Tao's parents later returned to Taiwan where his father began his singing career, leaving him to complete his education in the United States. Left to fend for himself, Tao took on many jobs, including a stint as a civilian employee at the Los Angeles Police Department, without the knowledge of his parents. He attended the University of California, Irvine first. He graduated with a Bachelor of Arts in psychology from the University of California, Los Angeles.

Career
Whilst working as a salesman, Tao was offered a job by Taiwanese producer Wang Chih-ping and went back to Taiwan, initially writing, and later producing songs for many singers before releasing his self-titled album David Tao in 1997. He has since released four more albums, a live concert recording and a compilation of his best songs.

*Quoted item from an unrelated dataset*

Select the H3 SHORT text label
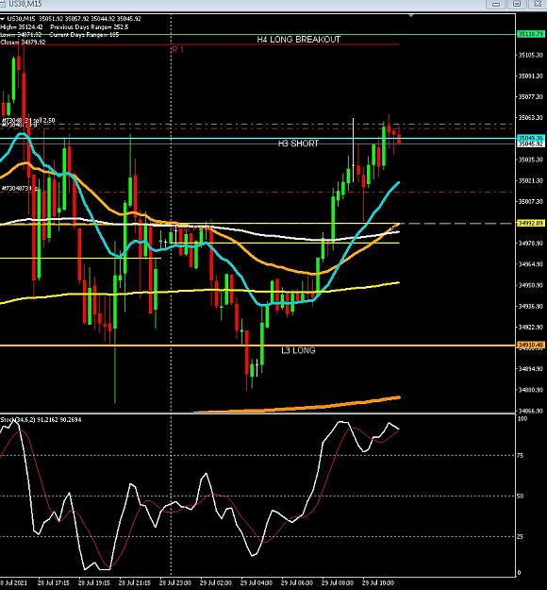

Tao is a prolific composer and songwriter and has written songs for fellow artists such as A-Mei and S.H.E

David Tao (1997)
In 1997, with the help of Wang and another Taiwanese producer, Jim Lee, Tao released his self-titled first album (David Tao), under an independent label called Shock Records, set up by Taiwanese pop singer Jin Ruei-yao, and her husband. This album set a record in Taiwan during the 9th Golden Melody Awards as the first album from a new singer ever to be nominated for a total of five awards—Best Newcomer, Best Singer, Best Producer, Best Song and Best Album.

The song Airport 10.30 first caught people's attention, but it was the simply arranged, melodic I Love You that became one of Tao's signature tunes. The album also featured an a cappella song, Spring Wind, which was a new R&B version of a favorite old Taiwanese song. Tao sang all the vocals in this song, which still stands today, widely regarded as one of the best a cappella songs in Chinese.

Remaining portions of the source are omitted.